Exercise: Every record below must come back exactly as written, with the images dropped.

Saved data entries
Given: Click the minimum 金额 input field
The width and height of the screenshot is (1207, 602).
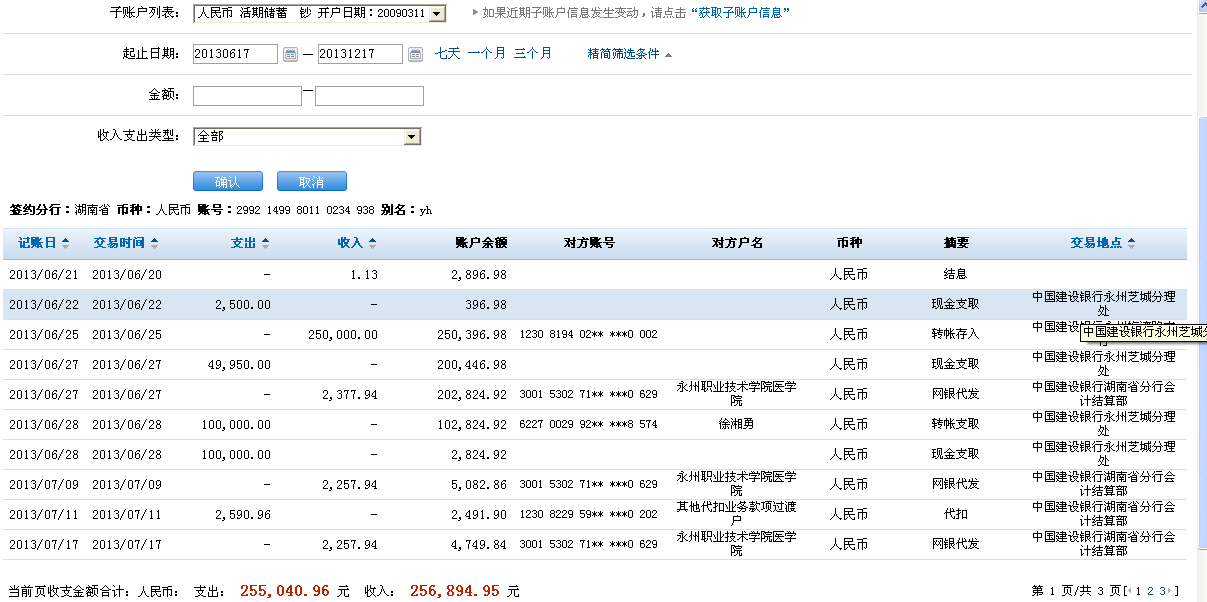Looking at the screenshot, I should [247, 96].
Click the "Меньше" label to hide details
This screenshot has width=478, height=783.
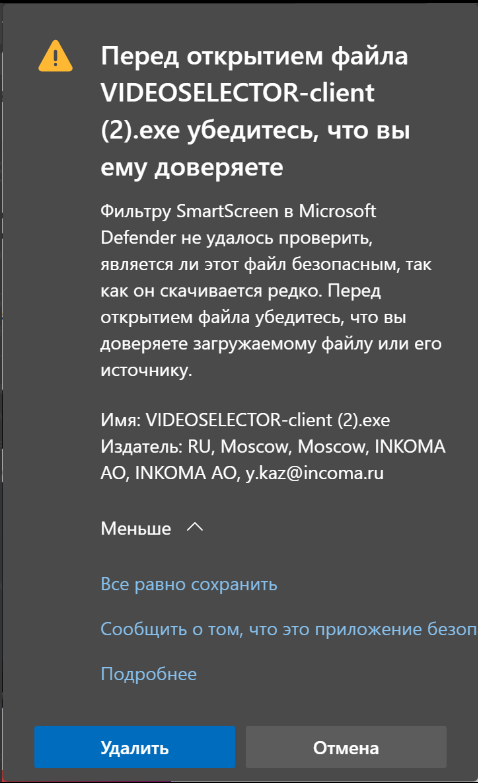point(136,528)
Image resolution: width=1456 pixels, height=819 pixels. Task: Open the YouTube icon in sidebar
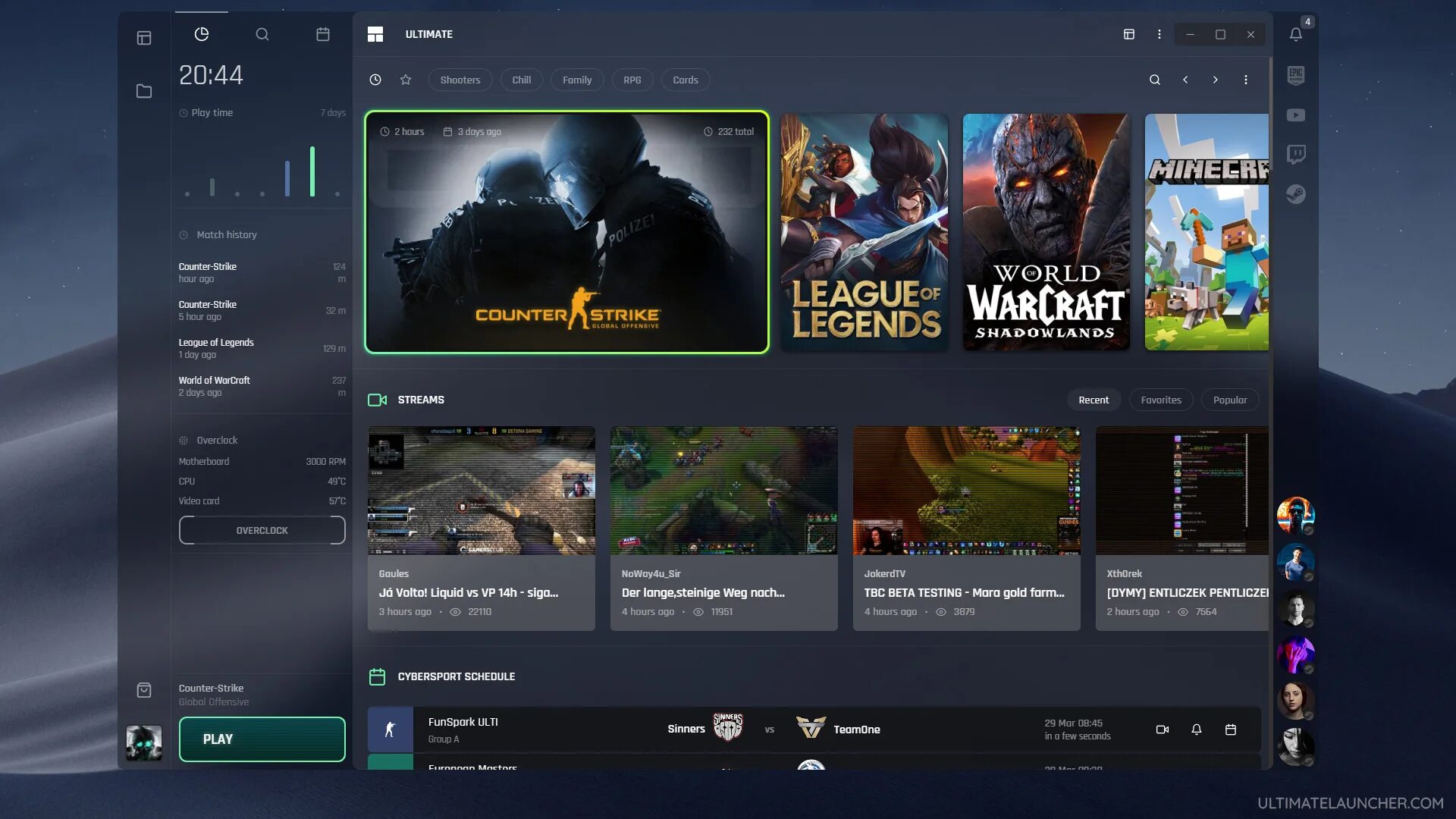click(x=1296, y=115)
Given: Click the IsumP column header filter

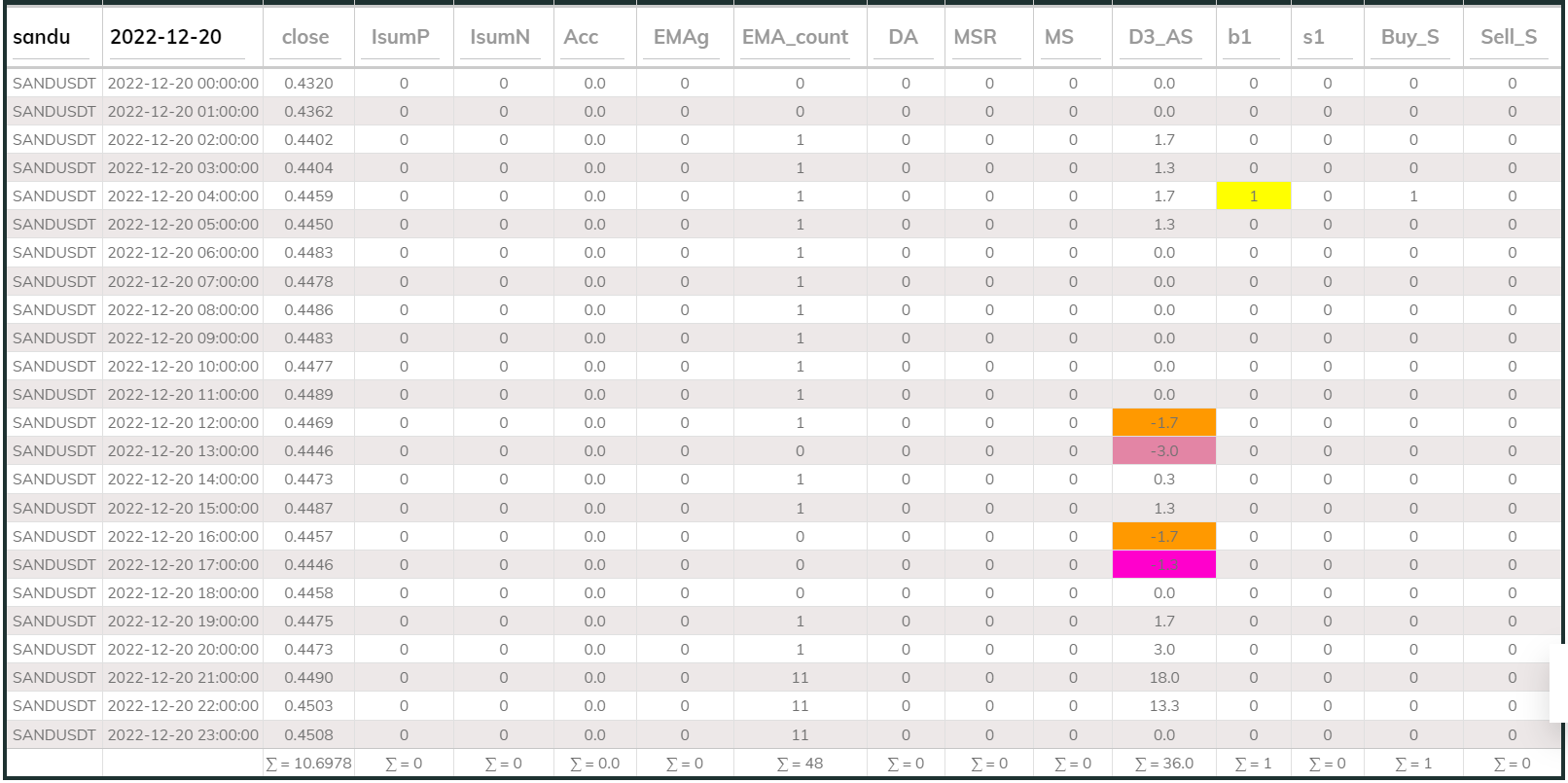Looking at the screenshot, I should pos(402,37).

Result for this task:
Given: Click the minimum 金额 input field
The width and height of the screenshot is (1207, 602).
Looking at the screenshot, I should [247, 96].
Click the "Меньше" label to hide details
This screenshot has width=478, height=783.
point(136,528)
Image resolution: width=1456 pixels, height=819 pixels. Task: Open the YouTube icon in sidebar
click(x=1296, y=115)
Given: Click the IsumP column header filter

Looking at the screenshot, I should pos(402,37).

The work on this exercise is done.